**Entries supplied**
————

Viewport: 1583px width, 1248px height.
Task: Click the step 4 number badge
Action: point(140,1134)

————

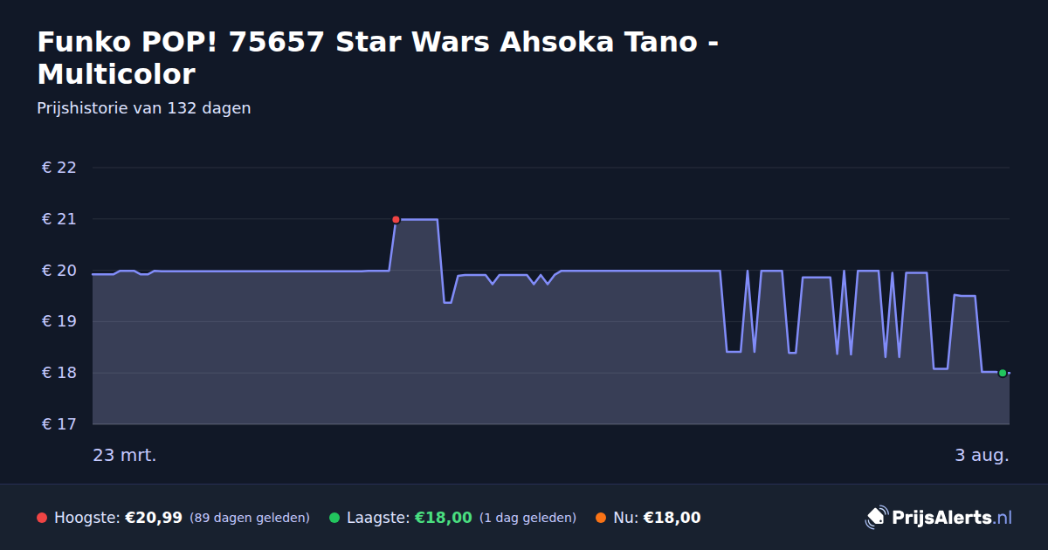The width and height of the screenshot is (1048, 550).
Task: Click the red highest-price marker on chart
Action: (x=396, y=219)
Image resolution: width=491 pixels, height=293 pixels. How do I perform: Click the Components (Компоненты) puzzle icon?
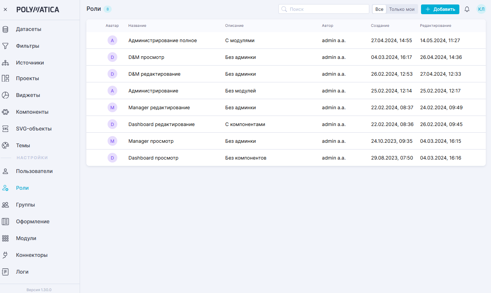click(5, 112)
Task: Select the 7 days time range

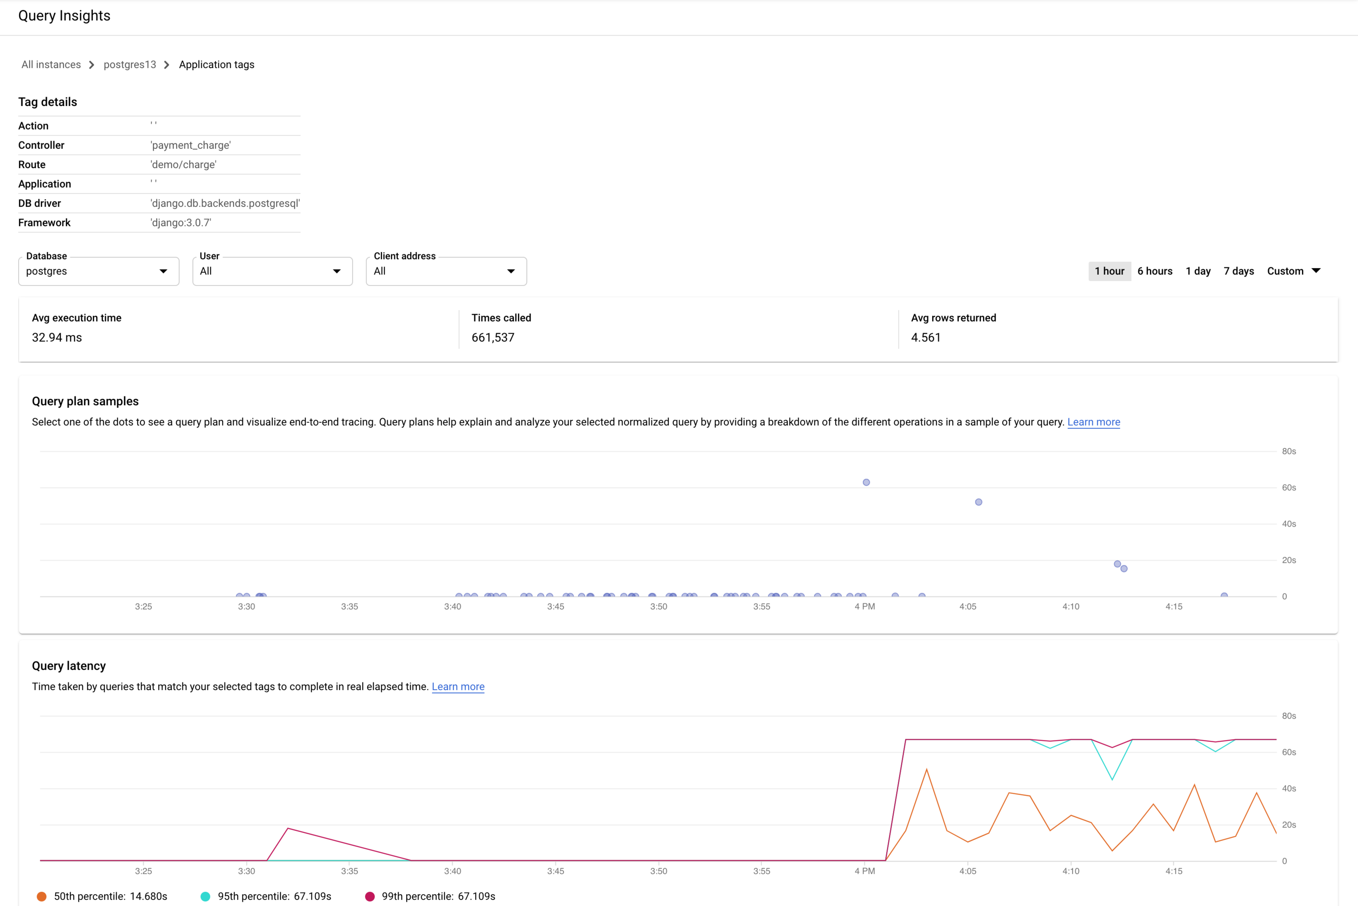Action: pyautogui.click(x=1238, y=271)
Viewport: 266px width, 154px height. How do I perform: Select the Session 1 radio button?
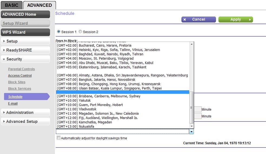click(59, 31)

————

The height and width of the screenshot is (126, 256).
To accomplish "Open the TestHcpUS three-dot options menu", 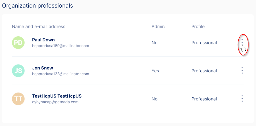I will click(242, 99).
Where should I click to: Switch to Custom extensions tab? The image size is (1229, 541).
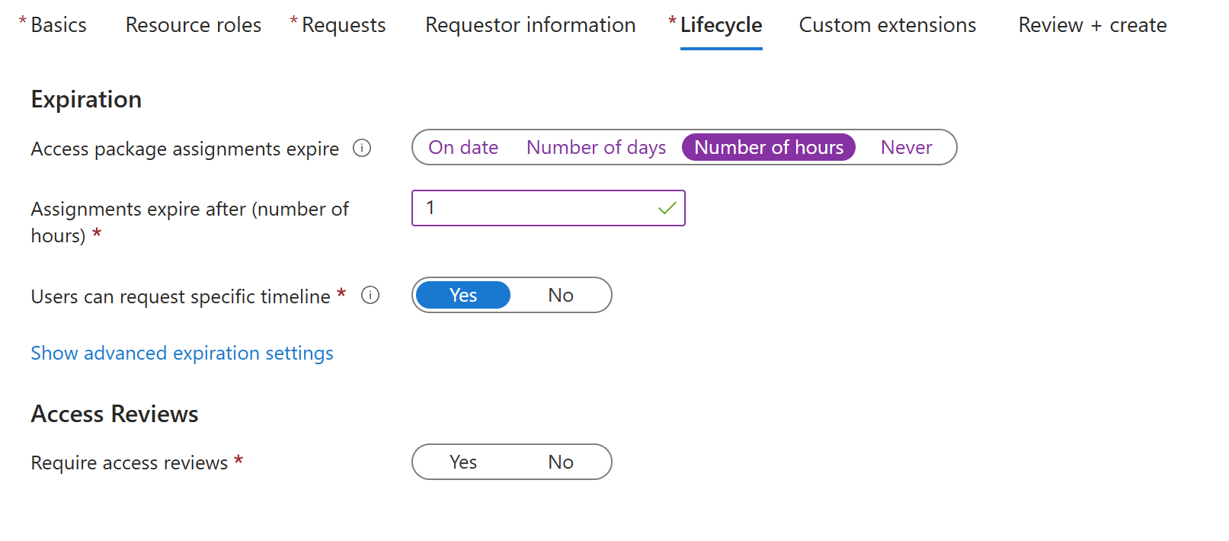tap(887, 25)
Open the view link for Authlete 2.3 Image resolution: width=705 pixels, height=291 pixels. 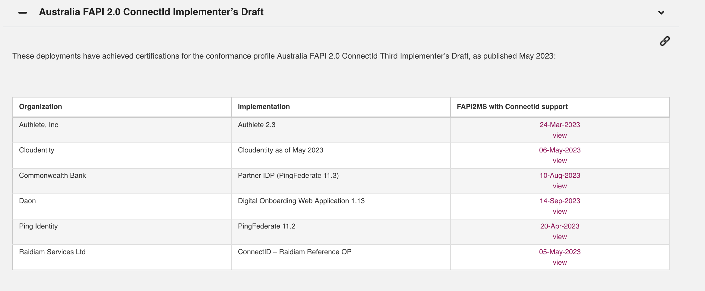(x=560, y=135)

————

**What is asked**
Copy out the material word for word, starting at the line that contains "Viewport: 1583px width, 1248px height." and ending after the line that contains "Action: point(140,1134)".

**Task solution**
Viewport: 1583px width, 1248px height.
Task: Click the step 4 number badge
Action: point(140,1134)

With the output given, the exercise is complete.